MRST 2011b introduces a new function for calculating cell volumes by means of the Gauss-Green formula (stated for arbitrary polyhedral cells). This function, located in a container module called 'gridtools', is useful for checking basic consistency of the geometric processing. This, in turn, is a valuable tool when creating new grid processing features and the MRST developers have used the tool extensively.
The 'computeGeometry' function now uses signed sub-volumes to calculate the volume of arbitrary polyhedral cells. Earlier, this calculation was done using unsigned (positive) sub-volumes which leads to errors when the cell barycentre is outside the cell.
We have corrected a programming error in the 'processGRDECL' function whereby left-handed coordinate systems would generate an error rather than being transparently handled.
Finally, explicit module dependencies, for instance in a solver function, can now be specified by means of the new function 'require'. We refer to the help text of 'require.m' for additional details on usage and capabilities.
If you encounter a software issue using one of SINTEF Applied Mathematics' official modules, then please do not hesitate to contact the authors, for instance by sending an e-mail to
Upgrade Notes
The following user-visible changes have been made to existing functions and data structures since the previous release of MRST.
A new field 'griddim' has been added to the grid structure.

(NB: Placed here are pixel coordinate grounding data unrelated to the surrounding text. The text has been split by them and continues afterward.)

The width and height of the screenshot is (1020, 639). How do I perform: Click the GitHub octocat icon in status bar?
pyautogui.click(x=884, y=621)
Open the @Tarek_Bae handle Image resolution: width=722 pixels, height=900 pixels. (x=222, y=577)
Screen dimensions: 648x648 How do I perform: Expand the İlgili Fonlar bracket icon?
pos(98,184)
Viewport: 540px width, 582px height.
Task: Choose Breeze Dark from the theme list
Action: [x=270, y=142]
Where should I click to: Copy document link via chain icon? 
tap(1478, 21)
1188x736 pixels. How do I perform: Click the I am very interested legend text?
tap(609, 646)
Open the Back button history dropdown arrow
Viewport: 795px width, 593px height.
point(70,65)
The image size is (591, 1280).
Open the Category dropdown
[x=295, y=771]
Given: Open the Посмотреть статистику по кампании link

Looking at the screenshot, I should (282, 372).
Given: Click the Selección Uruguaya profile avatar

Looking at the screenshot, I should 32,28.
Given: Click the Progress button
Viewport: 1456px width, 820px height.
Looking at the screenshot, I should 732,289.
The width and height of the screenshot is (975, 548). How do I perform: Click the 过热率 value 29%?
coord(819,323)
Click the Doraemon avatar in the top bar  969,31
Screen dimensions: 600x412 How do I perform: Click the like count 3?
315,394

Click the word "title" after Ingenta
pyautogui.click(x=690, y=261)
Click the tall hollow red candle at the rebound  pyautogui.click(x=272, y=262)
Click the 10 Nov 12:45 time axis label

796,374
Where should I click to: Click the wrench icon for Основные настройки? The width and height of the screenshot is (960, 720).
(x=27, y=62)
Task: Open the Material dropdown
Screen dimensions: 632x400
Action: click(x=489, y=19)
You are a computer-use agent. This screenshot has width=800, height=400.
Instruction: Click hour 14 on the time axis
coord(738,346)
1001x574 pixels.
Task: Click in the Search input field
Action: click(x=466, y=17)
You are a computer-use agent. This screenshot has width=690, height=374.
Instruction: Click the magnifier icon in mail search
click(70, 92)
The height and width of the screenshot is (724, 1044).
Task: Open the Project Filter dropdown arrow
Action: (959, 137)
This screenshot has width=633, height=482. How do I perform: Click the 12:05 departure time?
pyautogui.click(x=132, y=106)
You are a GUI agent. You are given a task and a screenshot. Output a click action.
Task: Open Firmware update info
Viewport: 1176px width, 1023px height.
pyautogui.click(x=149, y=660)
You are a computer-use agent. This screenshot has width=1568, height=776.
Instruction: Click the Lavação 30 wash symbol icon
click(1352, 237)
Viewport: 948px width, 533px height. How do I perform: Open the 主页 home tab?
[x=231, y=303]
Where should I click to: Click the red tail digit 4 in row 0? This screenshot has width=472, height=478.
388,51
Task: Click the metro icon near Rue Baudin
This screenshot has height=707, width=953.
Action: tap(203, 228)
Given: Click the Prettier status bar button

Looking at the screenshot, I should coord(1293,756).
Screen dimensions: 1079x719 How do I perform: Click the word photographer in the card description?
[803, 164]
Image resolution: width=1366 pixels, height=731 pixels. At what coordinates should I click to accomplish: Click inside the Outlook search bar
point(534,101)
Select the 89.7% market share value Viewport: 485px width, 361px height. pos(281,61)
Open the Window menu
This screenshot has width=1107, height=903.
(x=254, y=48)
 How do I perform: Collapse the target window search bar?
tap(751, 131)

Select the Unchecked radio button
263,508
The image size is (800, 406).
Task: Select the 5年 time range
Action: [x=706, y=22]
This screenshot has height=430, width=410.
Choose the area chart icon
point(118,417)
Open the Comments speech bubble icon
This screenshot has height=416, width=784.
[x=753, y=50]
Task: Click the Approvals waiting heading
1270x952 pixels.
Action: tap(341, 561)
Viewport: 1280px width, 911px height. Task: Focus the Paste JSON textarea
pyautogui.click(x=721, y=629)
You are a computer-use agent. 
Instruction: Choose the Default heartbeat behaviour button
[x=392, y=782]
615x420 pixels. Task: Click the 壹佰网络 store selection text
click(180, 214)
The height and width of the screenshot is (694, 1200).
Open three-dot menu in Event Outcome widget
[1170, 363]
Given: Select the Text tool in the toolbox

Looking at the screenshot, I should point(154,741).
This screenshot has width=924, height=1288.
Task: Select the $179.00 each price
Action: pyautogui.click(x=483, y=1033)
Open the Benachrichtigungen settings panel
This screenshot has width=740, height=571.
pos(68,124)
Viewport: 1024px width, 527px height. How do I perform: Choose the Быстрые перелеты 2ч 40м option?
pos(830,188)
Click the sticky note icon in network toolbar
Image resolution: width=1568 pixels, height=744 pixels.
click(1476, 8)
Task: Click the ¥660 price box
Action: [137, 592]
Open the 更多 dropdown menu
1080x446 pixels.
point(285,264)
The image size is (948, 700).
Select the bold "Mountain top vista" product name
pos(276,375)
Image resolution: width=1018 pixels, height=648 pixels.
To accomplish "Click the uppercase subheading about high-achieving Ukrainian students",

This field (a positive integer, typically 2 or 3) is the topological dimension of a grid and enables representing (e.g.,) a two-dimensional surface embedded in three physical dimensions. All of MRST's grid generation functions have been updated to include this field, but any third party grid generators must be updated to continue working with many other MRST functions.
The 'initState' function now permits specifying entire pressure and saturation distributions.
The calling sequence of the 'computeTimeOfFlight' function has changed from
computeTimeOfFlight(G, rock, state, ...)
to
computeTimeOfFlight(state, G, rock, ...)
in order to improve interface consistency with other MRST solver functions. Moreover, the 'computeTimeOfFlight' function is now able to solve "tracer" transport.
The MRST solvers now assert that the 'rock' data structure provides one permeability tensor in each active cell only (i.e., that "SIZE(rock.perm,1)==G.cells.num"). In previous releases, the solvers would use the '.cells.num' first rows of the 'rock.perm' field, which might lead to simulation errors that were difficult to diagnose (for instance when reducing the grid size without modifying the permeability field).
The 'splitFaces' function has been renamed to 'triangulateFaces' to better reflect its primary purpose.
The 'mrstModule ' function now promotes a module to the front of MATLAB's search path if 'mrstModule add' is called for an already activated module. This is in keeping with the established behaviour of MATLAB's existing 'path' function.